Excerpt provided =

+++

January 24, 2012 by  
Filed under Mind

The blank slate

When Red Kite Prayer founder Patrick Brady asked me if I would pen a regular column on this site, he gave me no particular theme to write about, no particular length and not even a deadline. “Just enjoy yourself,” Patrick said. That was too good an offer to turn down. Or was it?

Being given a completely blank slate is both a luxury and a liability. It’s a luxury because in the world of journalism you are nearly always writing something that an editor has commissioned, with a set number of words and a (nearly always) very tight deadline. With this column I can choose any subject I like, as long as it’s loosely connected with cycling. And that’s the liability: There are so many facets to this sport and so many people involved with it that choosing just one topic is a not a simple task.

Among the things I’ve written about this month have been the challenges I’ve faced over the years as a cycling journalist and the tribulations (of a different nature) that talented bike racers have to overcome to achieve greatness. So, this week, I’m choosing to write about … hmmm … the blank slate.

One of the first times in my life that I faced a blank slate came during my Eleven-Plus exam — a matriculation test that English schoolchildren took (at age 11 or older) to decide whether they had the requisite knowledge to move on from sixth grade to a grammar school (England’s version of a charter high school). If you didn’t pass muster, you were sent to a secondary modern, a less-pleasant fate.

This happened eons ago, yet I can still recall sitting at my school desk, dipping my pen into an inkwell, and puzzling over the choice of essays we’d been given. There were three subjects listed, and we had to write about one of them. After panicking and thinking I couldn’t write anything about any of them I decided on the third subject: “The Life of a Milk Straw.” But as soon as I wrote down the title my mind went as blank as the page.

It seemed like an impossible challenge, and I struggled to channel my wildly diverging thoughts. Back then, a milk straw was made of paper not plastic, so I thought backwards from the finished product and put pen to paper: “I began my life as a tall pine tree in a forest in Canada.” Then my imagination took over, tracing the story of the tree being logged and floated down a river to a paper mill on the Pacific coast … and a milk straw emerging at a factory and traveling with dozens of other straws in a box packed onto a boat crossing the Atlantic to England … before the box was eventually opened at our school, where a small boy sucked on the straw to drink his third-of-a-pint bottle of milk that we were given at morning break every day.

The examiners must have liked the essay because I passed the test and went on to grammar school. Which reminds me of an even blanker slate I faced in my fourth year at the high school, when I was 15. English grammar wasn’t my favorite class, and the English teacher, Miss Norah Barter, was not my favorite teacher. She usually marked my papers with a C+, or a B– at best.

+++

Data shown =

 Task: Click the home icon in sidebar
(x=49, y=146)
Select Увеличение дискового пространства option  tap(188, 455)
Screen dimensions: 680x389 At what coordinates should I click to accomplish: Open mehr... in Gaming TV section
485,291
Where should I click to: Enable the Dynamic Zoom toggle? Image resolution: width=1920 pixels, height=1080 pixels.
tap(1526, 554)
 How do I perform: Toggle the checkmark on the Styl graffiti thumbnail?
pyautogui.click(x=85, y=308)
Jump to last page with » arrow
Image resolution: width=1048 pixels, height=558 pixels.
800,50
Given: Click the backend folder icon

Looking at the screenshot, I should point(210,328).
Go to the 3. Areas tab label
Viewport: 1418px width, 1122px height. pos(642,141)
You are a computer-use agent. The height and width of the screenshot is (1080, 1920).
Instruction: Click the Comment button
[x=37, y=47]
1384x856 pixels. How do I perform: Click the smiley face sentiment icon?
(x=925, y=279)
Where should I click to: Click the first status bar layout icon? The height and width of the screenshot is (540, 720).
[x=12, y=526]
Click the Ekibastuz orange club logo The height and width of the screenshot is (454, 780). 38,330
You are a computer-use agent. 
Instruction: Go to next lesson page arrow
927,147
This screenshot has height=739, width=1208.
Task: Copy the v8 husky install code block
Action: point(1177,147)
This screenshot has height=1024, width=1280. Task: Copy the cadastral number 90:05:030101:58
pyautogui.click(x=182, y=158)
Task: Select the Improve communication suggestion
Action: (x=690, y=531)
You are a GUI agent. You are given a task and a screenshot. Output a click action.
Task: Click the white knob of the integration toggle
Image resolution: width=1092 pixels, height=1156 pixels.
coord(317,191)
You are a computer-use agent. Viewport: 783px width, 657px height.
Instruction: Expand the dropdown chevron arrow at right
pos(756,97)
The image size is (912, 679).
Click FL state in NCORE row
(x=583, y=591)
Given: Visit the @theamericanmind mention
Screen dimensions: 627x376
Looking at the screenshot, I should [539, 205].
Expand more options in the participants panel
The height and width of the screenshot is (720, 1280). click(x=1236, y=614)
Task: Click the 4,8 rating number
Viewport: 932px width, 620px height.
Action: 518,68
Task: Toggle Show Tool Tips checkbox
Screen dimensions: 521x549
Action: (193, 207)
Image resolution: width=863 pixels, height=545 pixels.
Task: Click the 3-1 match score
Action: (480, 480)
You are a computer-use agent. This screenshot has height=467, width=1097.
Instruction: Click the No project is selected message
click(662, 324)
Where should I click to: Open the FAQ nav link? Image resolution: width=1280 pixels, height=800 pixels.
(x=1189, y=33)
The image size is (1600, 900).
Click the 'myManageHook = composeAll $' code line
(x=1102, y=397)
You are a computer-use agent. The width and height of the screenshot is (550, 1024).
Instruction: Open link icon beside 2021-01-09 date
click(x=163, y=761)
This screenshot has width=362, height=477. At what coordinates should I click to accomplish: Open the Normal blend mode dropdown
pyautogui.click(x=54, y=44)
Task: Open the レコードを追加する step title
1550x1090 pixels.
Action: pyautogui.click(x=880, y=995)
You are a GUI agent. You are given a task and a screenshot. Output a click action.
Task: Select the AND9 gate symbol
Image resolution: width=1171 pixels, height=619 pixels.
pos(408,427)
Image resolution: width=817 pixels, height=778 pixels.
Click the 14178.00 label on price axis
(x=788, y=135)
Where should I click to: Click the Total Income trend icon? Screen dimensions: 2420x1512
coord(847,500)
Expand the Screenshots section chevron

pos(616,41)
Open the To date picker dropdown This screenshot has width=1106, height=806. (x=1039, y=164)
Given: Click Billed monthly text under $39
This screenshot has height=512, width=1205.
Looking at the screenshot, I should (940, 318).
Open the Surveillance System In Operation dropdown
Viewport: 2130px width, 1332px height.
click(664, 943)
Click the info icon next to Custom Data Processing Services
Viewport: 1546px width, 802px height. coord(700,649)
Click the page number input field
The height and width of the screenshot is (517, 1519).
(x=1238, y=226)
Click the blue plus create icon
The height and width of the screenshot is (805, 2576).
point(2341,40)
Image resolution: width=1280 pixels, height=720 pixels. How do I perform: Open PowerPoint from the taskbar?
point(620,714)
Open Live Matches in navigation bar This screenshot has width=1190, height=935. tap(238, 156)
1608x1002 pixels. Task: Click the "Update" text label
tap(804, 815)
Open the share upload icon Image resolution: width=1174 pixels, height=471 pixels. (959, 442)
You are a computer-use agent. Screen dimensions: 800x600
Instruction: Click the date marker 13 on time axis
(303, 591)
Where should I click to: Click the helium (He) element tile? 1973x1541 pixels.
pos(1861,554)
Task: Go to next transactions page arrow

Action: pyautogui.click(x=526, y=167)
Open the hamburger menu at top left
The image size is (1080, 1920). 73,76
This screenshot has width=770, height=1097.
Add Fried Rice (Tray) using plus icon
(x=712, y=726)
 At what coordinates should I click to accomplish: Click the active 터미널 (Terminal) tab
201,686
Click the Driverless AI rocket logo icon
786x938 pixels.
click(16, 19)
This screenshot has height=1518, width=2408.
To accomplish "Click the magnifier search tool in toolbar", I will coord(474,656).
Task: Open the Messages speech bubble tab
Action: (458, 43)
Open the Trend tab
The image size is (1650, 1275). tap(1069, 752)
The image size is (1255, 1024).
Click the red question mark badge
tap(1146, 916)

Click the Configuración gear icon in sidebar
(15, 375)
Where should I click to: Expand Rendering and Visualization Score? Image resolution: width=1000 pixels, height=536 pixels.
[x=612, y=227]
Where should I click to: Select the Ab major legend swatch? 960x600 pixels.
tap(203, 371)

+++

Required task A =
List what Patrick Brady did not give the writer when he asked for a regular column, as stated in the column about the blank slate.
Required task B =
Print the part of the column about the blank slate that opens with the words containing "January 24, 2012" and closes with "down. Or was it?".

Output A =
- A particular theme to write about
- A particular length
- A deadline

Output B =
January 24, 2012 by  
Filed under Mind

The blank slate

When Red Kite Prayer founder Patrick Brady asked me if I would pen a regular column on this site, he gave me no particular theme to write about, no particular length and not even a deadline. “Just enjoy yourself,” Patrick said. That was too good an offer to turn down. Or was it?